Op satellietbeelden zag persbureau AP dat de luchtverkeerstoren van de luchthaven van Naypyitaw, de hoofdstad van het land, is ingestort. De elektriciteitsvoorziening is in Mandalay en Yangon ernstig verstoord.
In buurland Thailand kwamen zeker zes mensen om en raakten 26 mensen gewond op drie bouwplaatsen. Op één daarvan, in de hoofdstad Bangkok, stortte een gedeeltelijk gebouwde wolkenkrabber in. Tien mensen zijn overleden, 42 werden gewond en er worden nog 78 mensen vermist, meldden de Thaise autoriteiten zaterdag.
3
Wat is de politieke en sociale situatie in Myanmar?

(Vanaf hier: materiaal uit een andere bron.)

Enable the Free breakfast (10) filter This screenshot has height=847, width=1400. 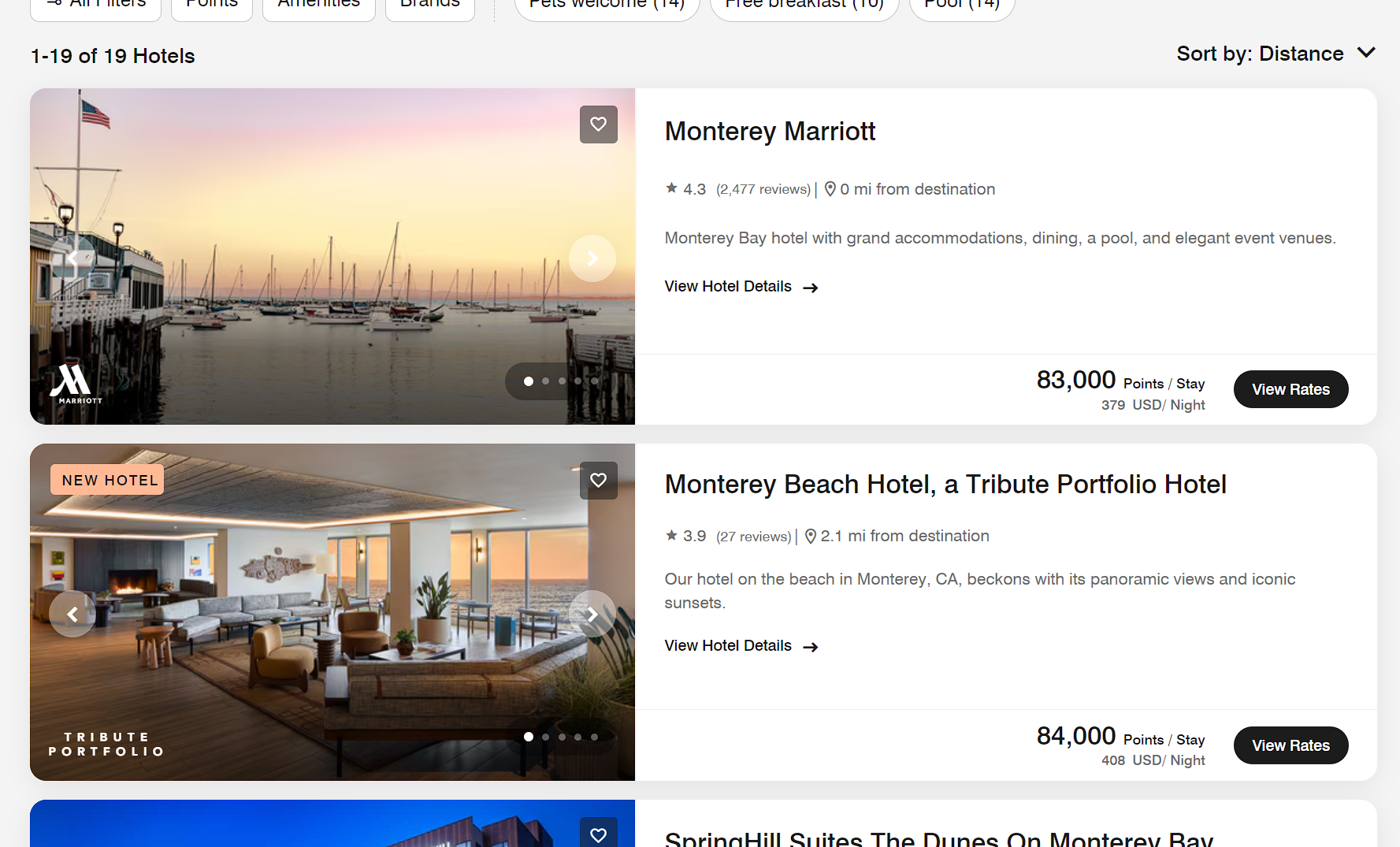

De ramp treft Myanmar terwijl de toestand er toch al zeer zorgelijk is: de bevolking lijdt onder een repressief militair regime, die in een bloedige strijd is verwikkeld met een aantal oppositiegroepen. Er is armoede en een gebrek aan zorg, voedsel en schoon water.
In februari 2021 zette het leger de in 2015 democratisch verkozen en in 2020 herkozen regering af, geleid door Aung San Suu Kyi. Zo keerde een situatie van militair bestuur terug die het land had gekend in de meeste jaren sinds het in 1948 onafhankelijk werd van het Verenigd Koninkrijk.

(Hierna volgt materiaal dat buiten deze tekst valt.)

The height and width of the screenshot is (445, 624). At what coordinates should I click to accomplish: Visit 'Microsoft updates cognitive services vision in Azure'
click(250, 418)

Vanaf de militaire staatsgreep van 2021 woedt er een burgeroorlog. De junta pleegt ernstige oorlogsmisdaden, concludeerden onderzoekers van de Verenigde Naties meermaals. Volgens dit Independent Investigative Mechanism for Myanmar (IIMM) maken de Myanmarese militairen zich onder meer schuldig aan bombardementen op burgers en aan executies van gevangenen.
Lees ook
In overvolle cellen koelt de Myanmarese junta haar woede op politieke gevangenen
In grote delen van Myanmar is het militaire regime echter verdreven en wordt de dienst uitgemaakt door verschillende oppositiegroepen – veelal bestaand uit etnische minderheden, die als tweederangsburgers in het land worden behandeld. „De gevechten worden ernstiger nu de oppositie tegen het militaire bestuur toeneemt”, zei Nicholas Koumjian, IIMM-directeur, vorige maand nog. Ook in de regio Sangaing, waar het epicentrum van de aardbeving lag, wordt vaak hevig gevochten.

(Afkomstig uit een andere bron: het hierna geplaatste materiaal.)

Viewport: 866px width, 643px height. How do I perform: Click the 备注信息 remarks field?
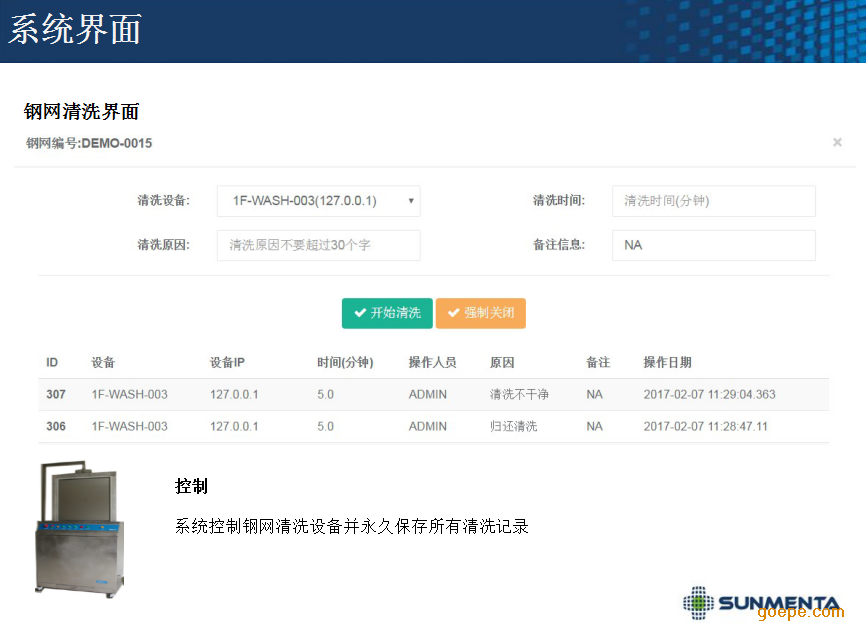pyautogui.click(x=713, y=245)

„Vier jaar na de machtsovername door het leger vechten burgers in Myanmar om een ongekende humanitaire crisis te overleven”, aldus een recent rapport van de Verenigde Naties. Zo’n 20 miljoen mensen (van de ongeveer 54 miljoen inwoners) heeft humanitaire hulp nodig. Zeker 15 miljoen mensen lijden onder een acuut gebrek aan voedsel.
Sinds de aardbeving is het militaire regime doorgegaan met het bombarderen, meldt de BBC op basis van berichten van oppositiegroeperingen, ook in gebieden dicht bij het epicentrum van de beving. Het regime zet vliegtuigen in van Russische en Chinese makelij. Rusland en China zijn de belangrijkste internationale bondgenoten van de junta.
Thomas Andrews, VN-rapporteur voor de mensenrechten in Myanmar, wees er vrijdag op dat de junta buitenlandse hulp bij eerdere rampen „als wapen” inzette door hulp aan rebellengebied te blokkeren, en riep de internationale gemeenschap op de hulpverlening te coördineren met de oppositie.
4
Wat voor noodhulp bieden landen en organisaties?
De leider van de junta, generaal Min Aung Hlaing, vroeg vrijdag „elk land” om hulp en donaties. Het tekent de ernst van de ramp: normaliter houdt de junta buitenlandse hulp liever buiten de deur.
De eerste internationale hulp kwam zaterdag aan in Myanmar, toen een Chinees reddingsteam arriveerde. China heeft volgens persbureaus gezegd 135 reddingswerkers te hebben gestuurd. Rusland, de andere grote bondgenoot van de junta, zegt 120 reddingswerkers ter plaatse te hebben. India en Maleisië zeggen eveneens tientallen experts te hebben gestuurd. De VS hebben ook hulp aangeboden, maar dit staat op gespannen voet met de ontmanteling door de Trump-regering van ontwikkelingsorganisatie USAID.
Zuid-Korea en Nieuw-Zeeland hebben gezegd hulp te zullen verlenen via particuliere organisaties, zoals het Rode Kruis. Over hulp vanuit Europa is nog weinig bekend, behalve dat de Europese Commissie heeft gezegd hulpverleners te ondersteunen via Europese Copernicus-satellieten en zegt „klaar te staan” om op andere manieren te helpen.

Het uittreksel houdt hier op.